Managed DNS Outages Can Happen: Be Sure Your DNS is Diversified

A large majority of websites today experienced downtime because their provider experienced major technical difficulties. Many people complained on Twitter because that same provider hosts all of their web services, not just their website’s hosting or DNS.  One tip to live by is to diversify your services. If one provider is handling your email, DNS, and web hosting, you have a single point of failure. If that provider goes down, so does your online business activity for the day.

Websites are crucial to most businesses. I ordered a pizza earlier and because one pizza places website was down, I couldn’t view their menu online. You know what I did? I found another pizza place. This is just a drop in the bucket, but it can greatly affect small/large businesses that depend heavily on their online e-commerce.

How can you diversify your managed DNS?

Already have a DNS provider? You can have No-IP’s infrastructure act as a backup to your primary DNS in the event that it goes offline.  No-IP Squared works by having your current DNS provider list our DNS name servers on the domain.  Your zone then needs to be configured to back up to us too.  Once you specify your providers master DNS server IP in our manager, we will begin backing up and serving queries for your domain, if there is ever an outage. So, if your primary managed DNS provider goes down, your DNS records will automatically failover to ours, and your website won’t experience any downtime.

You can also do the opposite; No-IP as your primary managed DNS provider, and another provider set as the failover.

Remember, there are no upsides to downtime. Make sure your website is running on a rock solid foundation by not only choosing a fully redundant DNS provider but also by ensuring that your DNS is diversified.

Interested in a solution? Our Technical Support team is here to help! Give us a call today for more information.

Have you or your business ever been affected by a DNS outage? Share your thoughts below!

One Comment.
  1. Dan

    I love your “A large majority of websites today experienced downtime because their provider experienced major technical difficulties.
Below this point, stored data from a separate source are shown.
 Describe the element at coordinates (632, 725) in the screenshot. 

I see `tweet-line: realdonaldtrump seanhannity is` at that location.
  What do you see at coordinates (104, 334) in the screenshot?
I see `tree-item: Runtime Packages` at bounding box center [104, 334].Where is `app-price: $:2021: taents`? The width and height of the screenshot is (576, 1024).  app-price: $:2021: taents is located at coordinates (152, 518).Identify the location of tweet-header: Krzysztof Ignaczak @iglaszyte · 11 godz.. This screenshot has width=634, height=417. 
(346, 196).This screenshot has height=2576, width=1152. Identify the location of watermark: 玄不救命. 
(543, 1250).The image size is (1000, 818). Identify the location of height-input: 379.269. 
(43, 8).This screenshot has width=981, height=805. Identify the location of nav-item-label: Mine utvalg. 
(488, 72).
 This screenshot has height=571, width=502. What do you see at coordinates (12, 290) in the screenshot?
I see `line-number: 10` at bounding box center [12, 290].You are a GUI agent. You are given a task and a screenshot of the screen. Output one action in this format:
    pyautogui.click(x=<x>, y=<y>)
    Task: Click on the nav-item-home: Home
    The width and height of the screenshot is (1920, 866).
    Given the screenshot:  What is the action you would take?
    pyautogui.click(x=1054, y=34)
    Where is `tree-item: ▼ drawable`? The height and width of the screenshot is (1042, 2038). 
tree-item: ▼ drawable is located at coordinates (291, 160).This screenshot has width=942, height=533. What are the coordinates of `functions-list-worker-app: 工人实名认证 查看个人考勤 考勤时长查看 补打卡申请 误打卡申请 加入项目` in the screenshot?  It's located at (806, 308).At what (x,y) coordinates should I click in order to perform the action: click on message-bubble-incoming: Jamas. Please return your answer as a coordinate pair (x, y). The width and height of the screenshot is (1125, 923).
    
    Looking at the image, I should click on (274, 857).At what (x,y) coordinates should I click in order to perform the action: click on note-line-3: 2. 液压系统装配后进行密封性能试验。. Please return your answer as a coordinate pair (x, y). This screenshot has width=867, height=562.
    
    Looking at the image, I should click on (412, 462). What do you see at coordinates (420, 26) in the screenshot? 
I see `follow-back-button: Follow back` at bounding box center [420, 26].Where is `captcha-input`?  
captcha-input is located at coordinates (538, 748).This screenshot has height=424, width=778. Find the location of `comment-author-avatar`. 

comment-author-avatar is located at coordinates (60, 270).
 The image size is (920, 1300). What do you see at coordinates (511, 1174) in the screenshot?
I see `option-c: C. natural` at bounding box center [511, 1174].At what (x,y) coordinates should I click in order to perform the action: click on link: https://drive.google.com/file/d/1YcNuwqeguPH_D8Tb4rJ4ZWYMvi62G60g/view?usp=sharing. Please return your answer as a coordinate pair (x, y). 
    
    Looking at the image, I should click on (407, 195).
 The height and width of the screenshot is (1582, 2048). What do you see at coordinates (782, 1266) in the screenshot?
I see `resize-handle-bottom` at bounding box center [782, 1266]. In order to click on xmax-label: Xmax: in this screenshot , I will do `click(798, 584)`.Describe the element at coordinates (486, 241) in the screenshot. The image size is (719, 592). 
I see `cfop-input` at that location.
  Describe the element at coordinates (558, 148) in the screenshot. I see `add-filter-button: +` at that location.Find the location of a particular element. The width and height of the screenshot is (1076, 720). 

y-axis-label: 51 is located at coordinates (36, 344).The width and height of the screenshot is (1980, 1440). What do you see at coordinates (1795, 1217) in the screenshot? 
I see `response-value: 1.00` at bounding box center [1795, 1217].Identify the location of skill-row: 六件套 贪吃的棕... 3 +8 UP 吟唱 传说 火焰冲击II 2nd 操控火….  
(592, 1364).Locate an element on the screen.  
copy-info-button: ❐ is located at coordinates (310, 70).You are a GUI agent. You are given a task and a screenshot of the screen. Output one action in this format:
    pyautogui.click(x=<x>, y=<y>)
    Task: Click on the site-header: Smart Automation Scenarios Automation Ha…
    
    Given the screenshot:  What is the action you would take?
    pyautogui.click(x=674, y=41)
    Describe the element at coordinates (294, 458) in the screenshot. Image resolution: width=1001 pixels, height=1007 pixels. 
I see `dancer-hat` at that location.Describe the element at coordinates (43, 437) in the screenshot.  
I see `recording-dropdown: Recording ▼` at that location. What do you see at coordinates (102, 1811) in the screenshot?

Many people complained on Twitter because that same provider hosts all of their web services, not just their website’s hosting or DNS. One tip to live by is to diversify your services. If one provider is handling your email, DNS, and web hosting, you have a single point of failure. If that provider goes down, so does your online business activity for the day. Fail. ” this hit a current issue of mine right on the dot. my host had some down time the other day and players on my game server couldnt connect fortunately I also had a no-ip listed for players and most of them were able to figure out to try that 1 while the main 1 was down. perhaps ill look into no-ip squared it sounds intresting.